— Start SOURCE DATA —
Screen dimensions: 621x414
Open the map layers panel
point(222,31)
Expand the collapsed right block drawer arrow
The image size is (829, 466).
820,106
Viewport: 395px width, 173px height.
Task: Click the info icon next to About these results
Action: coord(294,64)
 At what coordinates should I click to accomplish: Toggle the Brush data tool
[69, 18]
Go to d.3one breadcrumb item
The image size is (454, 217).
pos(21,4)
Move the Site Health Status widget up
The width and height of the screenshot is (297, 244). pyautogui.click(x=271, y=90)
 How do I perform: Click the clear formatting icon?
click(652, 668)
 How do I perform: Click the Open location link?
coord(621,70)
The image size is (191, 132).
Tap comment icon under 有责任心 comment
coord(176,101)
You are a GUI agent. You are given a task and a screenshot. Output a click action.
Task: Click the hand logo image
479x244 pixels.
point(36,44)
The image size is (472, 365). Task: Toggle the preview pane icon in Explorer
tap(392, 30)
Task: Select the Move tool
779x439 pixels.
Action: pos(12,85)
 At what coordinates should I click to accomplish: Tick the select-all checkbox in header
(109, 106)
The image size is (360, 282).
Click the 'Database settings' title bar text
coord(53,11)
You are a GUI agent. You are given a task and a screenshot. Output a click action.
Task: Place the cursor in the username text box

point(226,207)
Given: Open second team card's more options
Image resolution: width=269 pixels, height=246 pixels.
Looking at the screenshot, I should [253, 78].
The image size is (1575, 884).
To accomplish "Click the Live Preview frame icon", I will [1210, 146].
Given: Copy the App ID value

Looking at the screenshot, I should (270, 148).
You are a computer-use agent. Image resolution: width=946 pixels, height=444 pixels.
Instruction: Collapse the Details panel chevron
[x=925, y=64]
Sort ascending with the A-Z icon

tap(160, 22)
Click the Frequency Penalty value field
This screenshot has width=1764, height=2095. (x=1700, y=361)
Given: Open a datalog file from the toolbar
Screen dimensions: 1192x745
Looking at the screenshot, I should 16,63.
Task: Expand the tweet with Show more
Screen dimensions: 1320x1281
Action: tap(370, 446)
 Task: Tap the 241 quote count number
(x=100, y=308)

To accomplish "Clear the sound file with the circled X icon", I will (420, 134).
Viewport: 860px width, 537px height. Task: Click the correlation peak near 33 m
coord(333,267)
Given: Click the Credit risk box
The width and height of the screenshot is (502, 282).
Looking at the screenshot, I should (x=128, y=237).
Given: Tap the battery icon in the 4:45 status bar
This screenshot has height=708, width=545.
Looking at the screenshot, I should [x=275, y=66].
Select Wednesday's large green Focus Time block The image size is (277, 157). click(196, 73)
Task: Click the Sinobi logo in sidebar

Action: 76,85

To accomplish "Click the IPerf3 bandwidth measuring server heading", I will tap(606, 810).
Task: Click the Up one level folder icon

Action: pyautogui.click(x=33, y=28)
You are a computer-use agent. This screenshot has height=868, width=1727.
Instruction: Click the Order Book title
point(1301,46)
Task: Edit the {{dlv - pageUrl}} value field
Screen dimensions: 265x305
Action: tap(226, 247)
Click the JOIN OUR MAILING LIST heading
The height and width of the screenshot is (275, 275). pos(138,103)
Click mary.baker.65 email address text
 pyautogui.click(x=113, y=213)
— End SOURCE DATA —
Reproduce the items above word for word, starting at the line that contains "The image size is (472, 365)." and stopping after the line that contains "Looking at the screenshot, I should [253, 78].".

■ **RIGHT ANSWER**:
The image size is (472, 365). Task: Toggle the preview pane icon in Explorer
tap(392, 30)
Task: Select the Move tool
779x439 pixels.
Action: pos(12,85)
 At what coordinates should I click to accomplish: Tick the select-all checkbox in header
(109, 106)
The image size is (360, 282).
Click the 'Database settings' title bar text
coord(53,11)
You are a GUI agent. You are given a task and a screenshot. Output a click action.
Task: Place the cursor in the username text box

point(226,207)
Given: Open second team card's more options
Image resolution: width=269 pixels, height=246 pixels.
Looking at the screenshot, I should [253, 78].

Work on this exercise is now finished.